Arévalo connected corruption to the extreme poverty in which almost a quarter of the country’s population lives—widespread deprivation that exists alongside a wealthy business elite. The pharmaceutical market, for example, is dominated by a few companies that shut out competitors and sell their products at high prices. Thousands of Guatemalans have been impoverished by the high cost of medical treatments. Half of children in Guatemala suffer from chronic malnutrition, and schools are in dire condition. The country’s road network is constantly deteriorating, even though it has become the main source of enrichment for politicians. As many as 4 million Guatemalans currently live in the United States, compared to just 17 million in Guatemala itself. These migrants contribute roughly one-fifth of Guatemala’s GDP in remittances to help their families survive.

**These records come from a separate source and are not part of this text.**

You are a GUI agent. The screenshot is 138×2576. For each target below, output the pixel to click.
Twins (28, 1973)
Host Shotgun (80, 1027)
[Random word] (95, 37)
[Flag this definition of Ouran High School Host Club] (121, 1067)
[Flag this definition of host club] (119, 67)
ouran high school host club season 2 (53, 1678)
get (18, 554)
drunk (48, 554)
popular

As of this writing, it’s unclear if Arévalo will be allowed to assume the presidency in January. The president-elect faces intense opposition from the government alliance, led by the attorney general. First, Porras’s office revived an old accusation from a person who claimed to have been registered in Semilla without authorization. Then, officials initiated a corruption case against the electoral magistrates. Finally, legislators have announced that Porras is preparing a fraud case about the data transmission system in the first round of the elections.
National and international election observers, who conducted exercises on election day, have rejected the accusation of fraud. But if Porras succeeds in her mission, the elections would have to be repeated—and the Semilla Movement and Arévalo would not be able to participate due to the charge of unauthorized party registrations. The president-elect has denounced the effort as an attempted coup.
In response to the threat to overturn the election results, Guatemalans have taken to the streets in widespread protest. Indigenous leaders are leading the charge—an unexpected development in a country where people of Maya descent face de facto segregation. The business elite, meanwhile, waited for over two weeks of protests to call for the government to respect the election results. And they have not demanded Porras’s resignation.
On the last day of the election campaign, the Semilla Movement projected a message onto a building that houses the powerful business association CACIF, a symbol of the Guatemalan elite: “The people decide, not CACIF.” For ordinary Guatemalans, that remains the central battle.
Juan Luis Font is a Guatemalan journalist in exile. He was the founder and former general editor of elPeriodico, whose president has been in prison for the last seventeen months. He runs ConCriterio radio on TV from abroad.